■ Passage to read:
<<<<

Your MSP can also oversee third-party patch management to ensure security coverage is up to date with non-Microsoft applications. Everything that touches your network is a potential point of entry for threat actors.
IT Problem #3 – System Performance
The software your MSP uses to monitor, manage, support, and secure each endpoint on your network pulls granular data to create health and wellness reports for your servers and workstations.
Both product categories are vulnerable to capacity and resource consumption limits. When your server is oversubscribed, its response time lags, creating a ripple effect on everyone’s productivity.
The same logic applies to every device accessing file shares on the network: slowness, more user tickets hitting the help desk, and a frustrated workforce.
Your MSP puts all this data into executive summaries with dashboards and critical KPIs reflecting the IT services you consume.

>>>>

■ Supplied information:
<<<<

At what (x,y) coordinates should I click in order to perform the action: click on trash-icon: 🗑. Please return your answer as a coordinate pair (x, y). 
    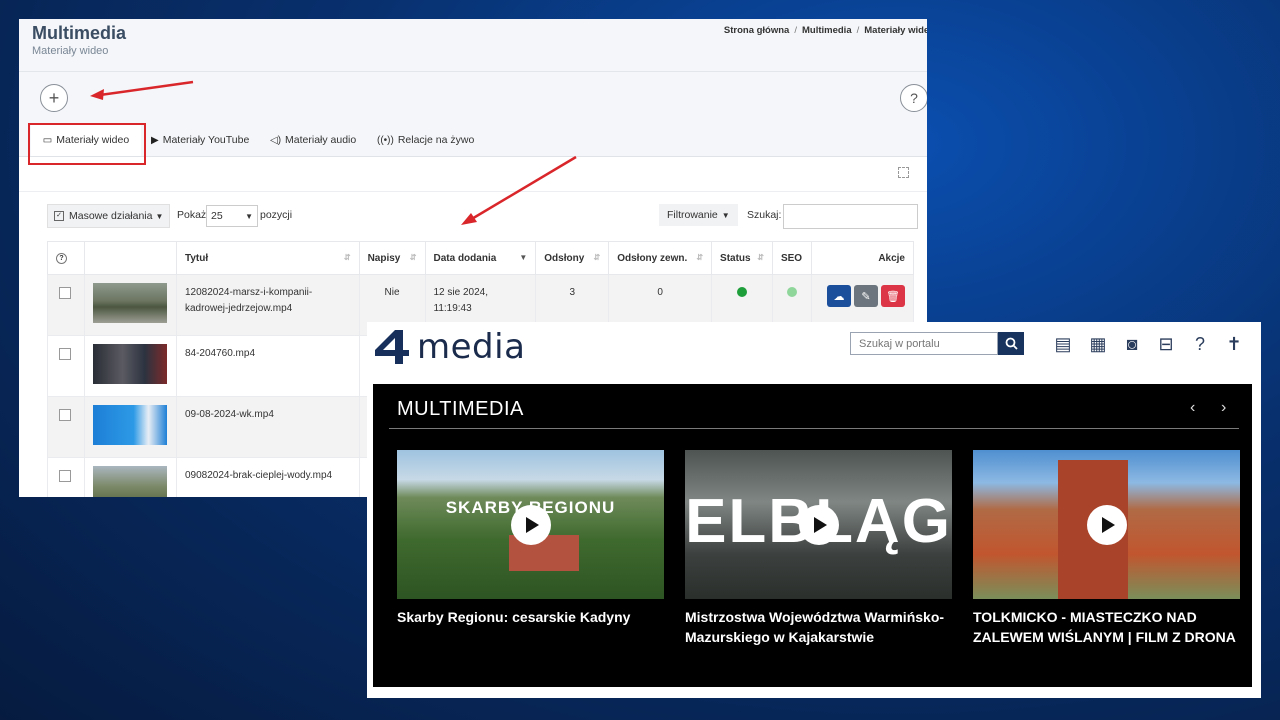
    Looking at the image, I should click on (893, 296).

>>>>
<<<<

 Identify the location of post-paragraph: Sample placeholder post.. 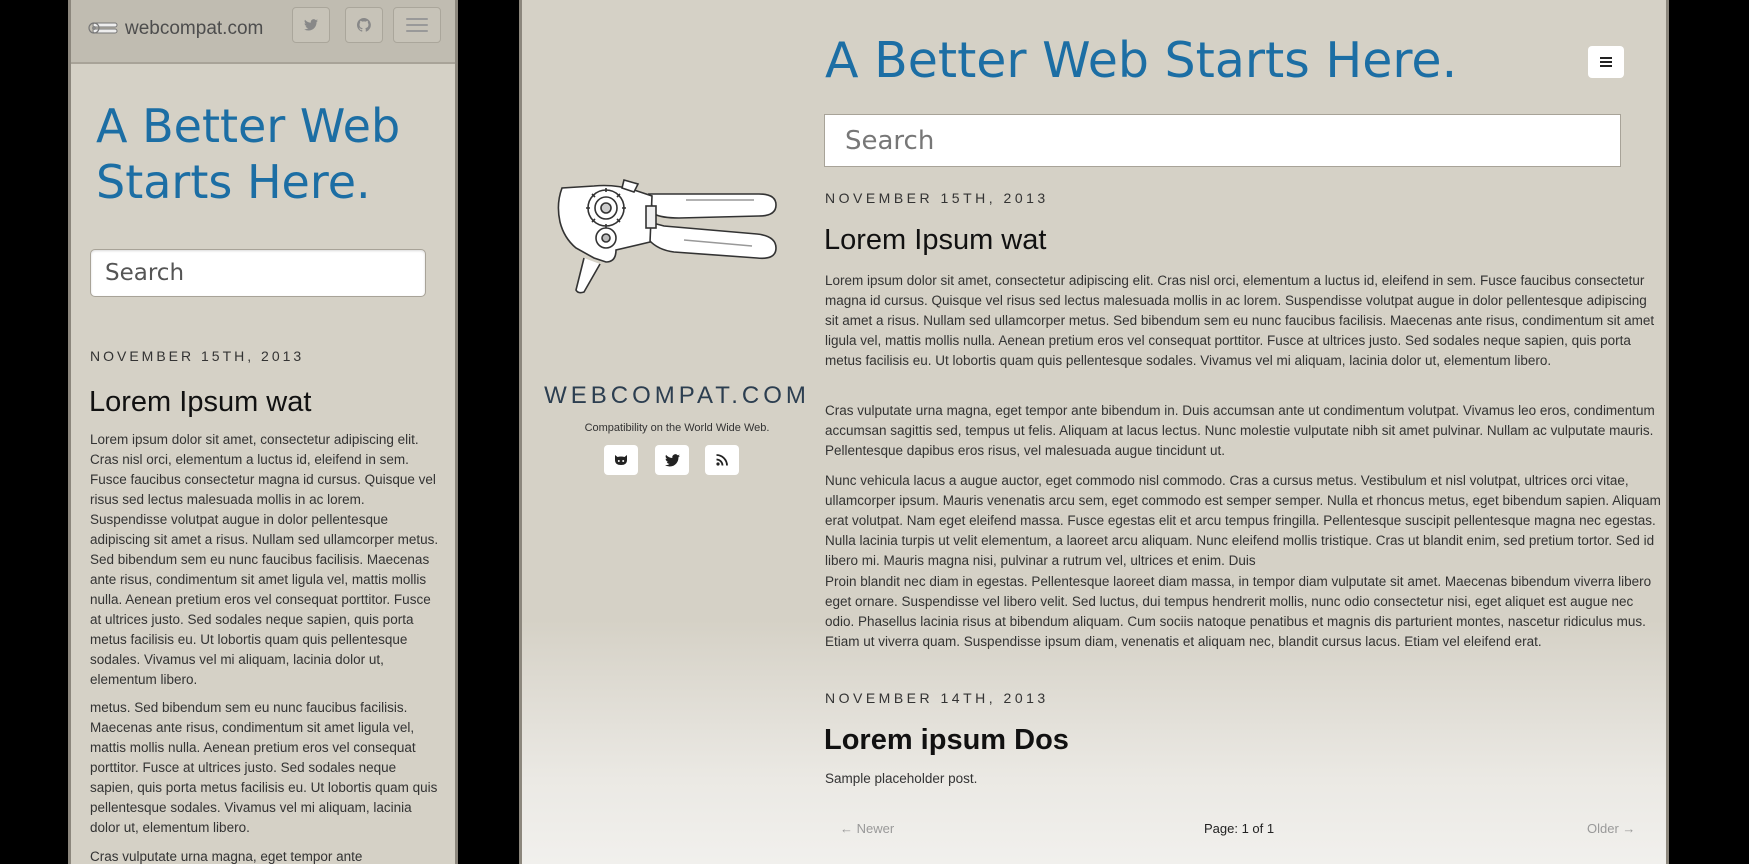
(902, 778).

>>>>

■ Tasks to carry out:
#1 Can you reproduce the stretch of the passage on managed IT services from "Your MSP can" through "a frustrated workforce." word for word?
#2 Will you carry the passage on managed IT services forward from its final sentence?
The records have no connection to the passage on managed IT services.

■ Answers per task:
#1
Your MSP can also oversee third-party patch management to ensure security coverage is up to date with non-Microsoft applications. Everything that touches your network is a potential point of entry for threat actors.
IT Problem #3 – System Performance
The software your MSP uses to monitor, manage, support, and secure each endpoint on your network pulls granular data to create health and wellness reports for your servers and workstations.
Both product categories are vulnerable to capacity and resource consumption limits. When your server is oversubscribed, its response time lags, creating a ripple effect on everyone’s productivity.
The same logic applies to every device accessing file shares on the network: slowness, more user tickets hitting the help desk, and a frustrated workforce.

#2
Next Steps?
I hope I succeeded in putting a name and a face on a three-part framework to improve the way you organize, understand, and evaluate the effectiveness of your IT stack.
Your IT provider does a lot more than provide reactive technical support.
Behind the scenes, a team of certified network engineers employs a portfolio of automated tools to manage all moving parts that compromise your digital estate.
This combination allows clients to understand the correlation between system health, user support requests, and more.
The goal is always fewer support requests. How is your score?